Are crowdfunding sites promoting quack treatments for cancer?

'Crowdfunding sites may help fuel pseudoscience and bogus cancer cures, investigation finds' The Independent reports

'Crowdfunding sites may help fuel pseudoscience and bogus cancer cures, investigation finds' The Independent reports

"Online fundraising websites are driving the use of alternative 'quack' treatments for cancer, experts have warned," reports the Mail Online. The Independent warns: "Crowdfunding websites could be helping to fund pseudoscience and drive patients to 'quack' alternative medicine practitioners peddling cancer cures which aren't backed up by evidence."
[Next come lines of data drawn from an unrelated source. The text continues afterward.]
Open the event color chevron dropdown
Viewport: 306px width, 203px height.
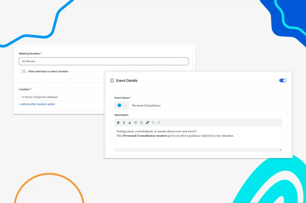tap(125, 105)
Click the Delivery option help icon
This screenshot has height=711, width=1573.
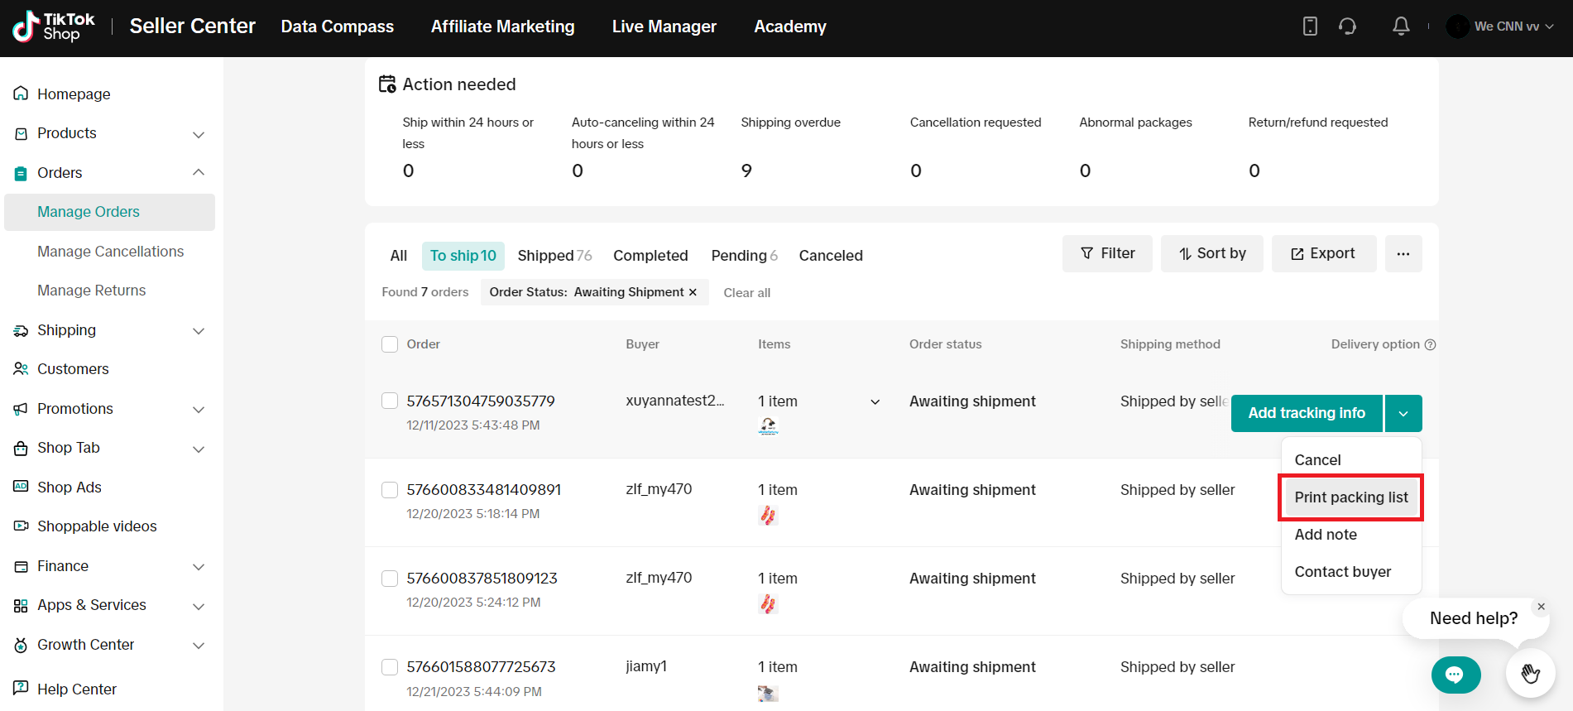coord(1430,344)
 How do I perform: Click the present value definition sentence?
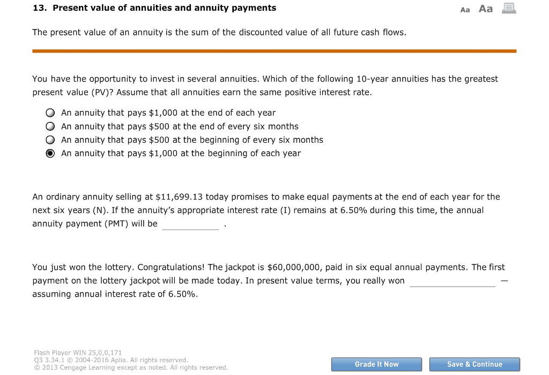click(219, 32)
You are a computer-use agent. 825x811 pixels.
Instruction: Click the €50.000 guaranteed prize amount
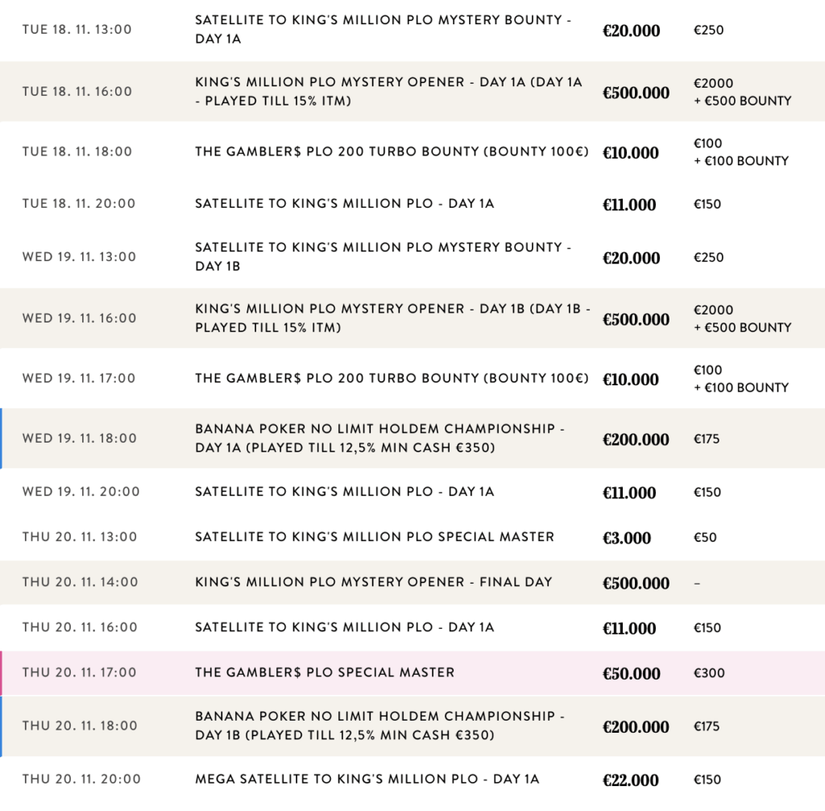pyautogui.click(x=631, y=673)
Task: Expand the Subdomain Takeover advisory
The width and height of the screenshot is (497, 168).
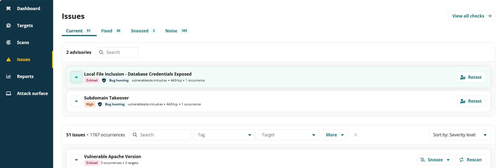Action: [76, 101]
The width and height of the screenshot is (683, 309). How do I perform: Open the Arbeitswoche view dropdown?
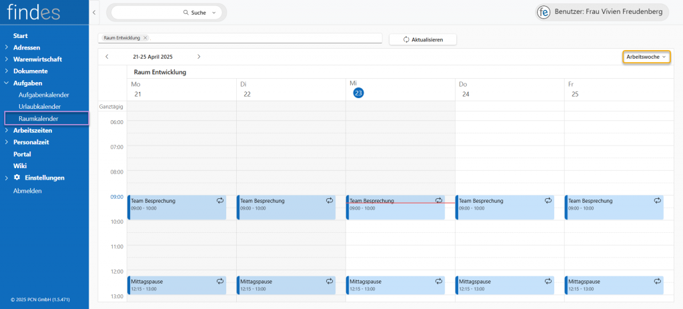(x=646, y=57)

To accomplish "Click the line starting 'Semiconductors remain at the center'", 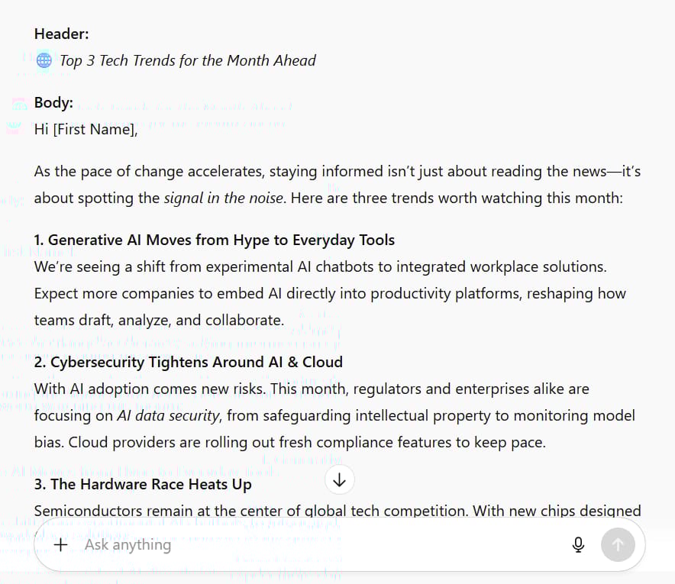I will pyautogui.click(x=338, y=511).

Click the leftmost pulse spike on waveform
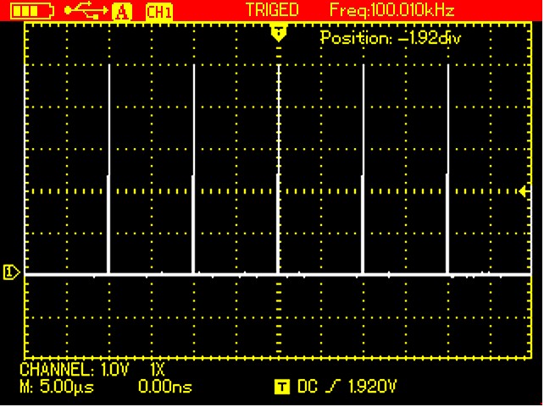(108, 169)
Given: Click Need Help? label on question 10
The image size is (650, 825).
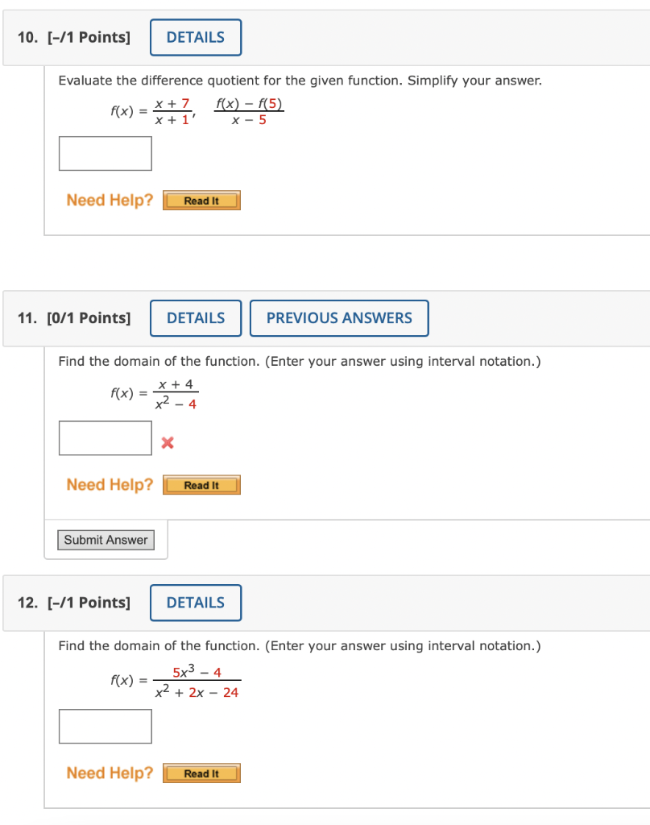Looking at the screenshot, I should coord(109,200).
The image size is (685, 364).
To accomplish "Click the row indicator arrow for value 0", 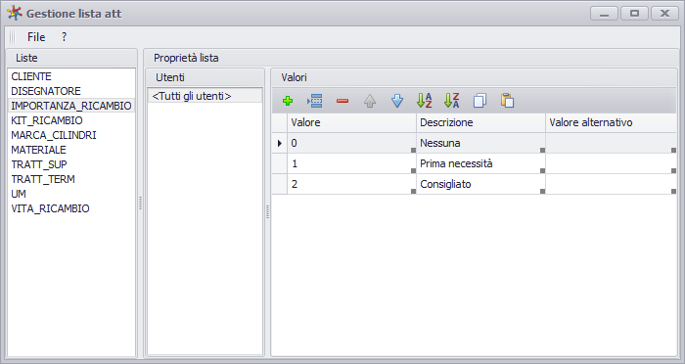I will 280,143.
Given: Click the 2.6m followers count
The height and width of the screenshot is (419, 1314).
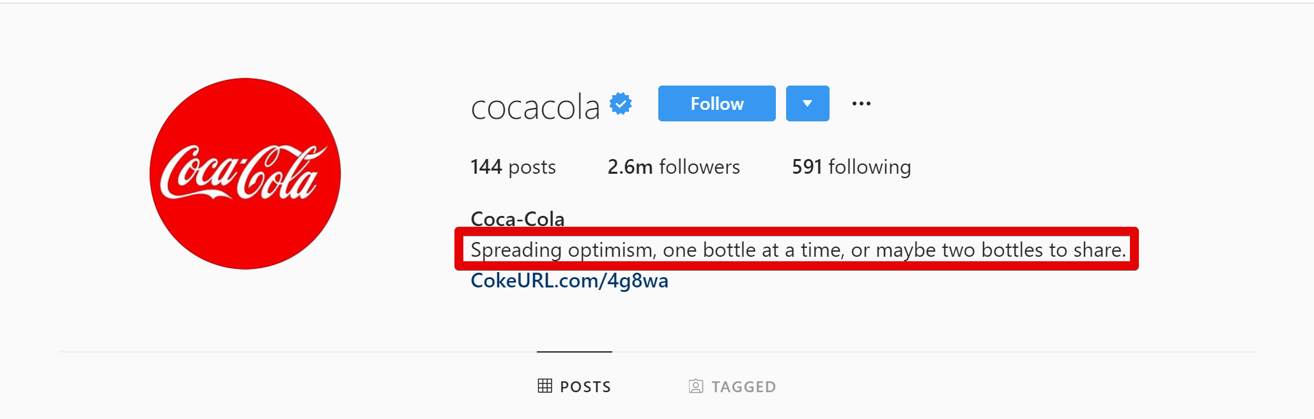Looking at the screenshot, I should tap(673, 167).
"Quackery" is a term used to describe unproven medical treatments; treatments that are often expensive and sometimes harmful.

According to reports, since 2009 at least £8 million has been raised in the UK through appeals on crowdfunding websites for cancer treatment with an alternative health element. More than 2,300 cancer-related appeals were started on the UK JustGiving website in 2016 alone.

The reports warn that, although some of the funding goes to experimental but credible treatment, crowdfunding of discredited or unproven alternative cancer treatment could lead to exploitation of vulnerable people.

Why is this in the news today?

The British Medical Journal (BMJ) published a feature examining the cancer crowdfunding phenomenon, with data from the Good Thinking Society, a charity set up to promote scientific thinking. The charity investigated how much money is being raised in the UK for non-NHS cancer treatment through the crowdfunding sites Go Fund Me and JustGiving.

The BMJ also has figures showing where the money went. Clinics in Germany, Mexico and the US were the main beneficiaries. Under UK law it is illegal to directly advertise cancer treatments, or alleged "cures", to members of the public.

More than half of the £8 million identified was raised for trips to the Hallwang Private Oncology Clinic in Germany, although the clinic disputes whether it received all the money raised.

Does crowdfunding have a place for cancer treatment?

According to some of the families quoted by the BMJ, researching and trying treatments can be beneficial, even if they ultimately fail. The sister of a woman who died from cancer a year after alternative treatment said she believed the trip to a cancer treatment centre in Mexico had prolonged her life. "It gave her hope at a point where we had none," she said.

The husband of a woman who died while being treated at the Hallwang clinic also said he believed it had extended her life, although the "extraordinarily expensive" treatment cost £350,000 and left him in debt, despite the fundraising. He says now that he wishes he had questioned the clinic more about costs. And according to the BMJ feature, the Hallwang clinic currently does not publish data on patient outcomes and survival rates.

The Good Thinking Society has called for crowdfunding sites to vet applications involving alternative cancer treatments. While Go Fund Me says it plans to "[monitor] content of this kind more closely to provide tailored advice", JustGiving says: “We don't believe we have the expertise to make a judgement on this.”

Why should I be concerned?

The growth of crowdfunding websites has opened up the possibility of private or alternative medical treatment for people who would not otherwise have the money to pay for it. Many people, including friends, family and strangers, are moved to donate when people plead for "another chance" of a cure for terminal cancer.

People may look for alternatives after being told there is nothing further that the NHS can do for them and that all proven treatments have been exhausted. Not surprisingly, they may be willing to try any treatments that might prolong their lives, even if there is little or no evidence to prove that they work.

According to the BMJ article, some of the funds raised are for treatments that are experimental but scientifically based, such as biological immunotherapy. This may include established treatments being used in doses or drug combinations that are not currently recommended. However, other appeals have raised funds for treatments with little evidence base, such as coffee enemas and vitamin injections.

Michael Marshall, director of the Good Thinking Society, says: "We are concerned that so many UK patients are raising huge sums for treatments which are not evidence-based and which in some cases may even do them harm."

The fear is that some of the purveyors of alternative cancer treatments prey on the desperation of people in the terminal stages of cancer, and that crowdfunding allows them to exploit the kindness and generosity of their friends, families and well-wishers.

The BMJ says many people fear that crowdfunding "has opened up a new and lucrative revenue stream for cranks, charlatans and conmen who prey on the vulnerable".

Does the media play a role?

The BMJ article highlights how UK media reports may also be contributing towards the promotion of expensive treatments that have a limited evidence base.

The author explains how media reports often highlight an individual's efforts to raise funds for "alternative cancer treatments"; with the implication that the NHS is being callous in not funding the treatment.

The media doesn't usually run follow-up stories saying what happened to the individual seeking alternative treatment. When a patient dies, it generally goes unreported.

Cancer Research UK provides a useful resource outlining the supporting evidence (or lack of it) as well as the costs and potential risks of alternative cancer treatments.